------ Text excerpt ------
A Review of the New Military Handgun

By  | June 27, 2019 | Filed under: News

Recently the United States Military decided to replace the Beretta M9 9mm with a new modular handgun. Several companies submitted samples, but the Sig Sauer M17 9mm (and M18 9mm) won.  I had the chance to test the new Military handgun, the Sig Sauer M17 9mm.

First off, let me say that I have always been a Beretta 92 Series pistol fan.  I carried one pretty much my whole 21 years as a police officer.  I have gone through Firearms Instructor School several times with the Beretta and have never had one fail on me.  When the military replaced the current military handgun, the 1911 45acp with the Beretta 92 9mm, in 1985, a lot of people complained about the change.    There have been some challenges of the testing for the new Military handgun (Sig), mostly by other firearm manufactures.

To start off this article, let me catch everyone up on the testing to get the new handgun.  The following is from the Wikipedia website:

 

     The SIG Sauer M17 and M18 are handguns used by the United States Armed Forces.

     On January 19, 2017, it was announced that a customized version of the SIG Sauer P320 had won the United States Army’s XM17 Modular Handgun System competition. The full-sized model will be known as the M17 and the smaller-sized carry model will be known as the M18.[

Modular Handgun System Procurement

    When the requirements were formulated for a new handgun for the U.S. Army one of the tenets of the proposal was that an existing model handgun was desired to fulfill the requirements laid out in the Modular Handgun System Request for Proposal, known as the XM17 Procurement. Sig Sauer submitted a P320 with a number of modifications and submitted them for the XM17 Modular Handgun System competition.

Modifications include:

  • Slide cut out to facilitate the addition of a reflex sight. (This is the slide from the RX Series)
------ Data extract ------
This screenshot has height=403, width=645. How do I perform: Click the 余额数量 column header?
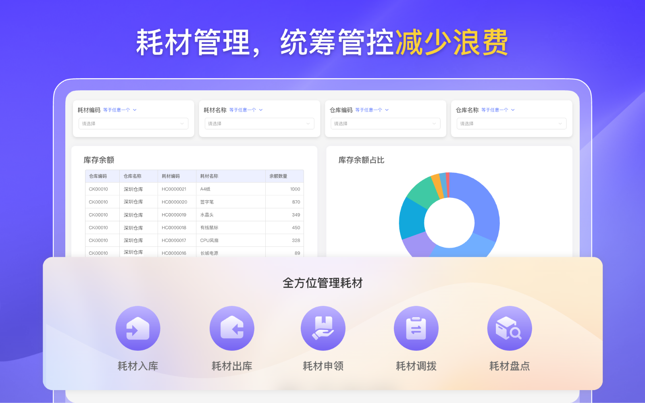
------
* Work to be completed *
From the review of the new military handgun above, copy the passage word for word. Start at the words "Recently the United" and end after "Sauer M17 9mm.".

* Exercise solution *
Recently the United States Military decided to replace the Beretta M9 9mm with a new modular handgun. Several companies submitted samples, but the Sig Sauer M17 9mm (and M18 9mm) won.  I had the chance to test the new Military handgun, the Sig Sauer M17 9mm.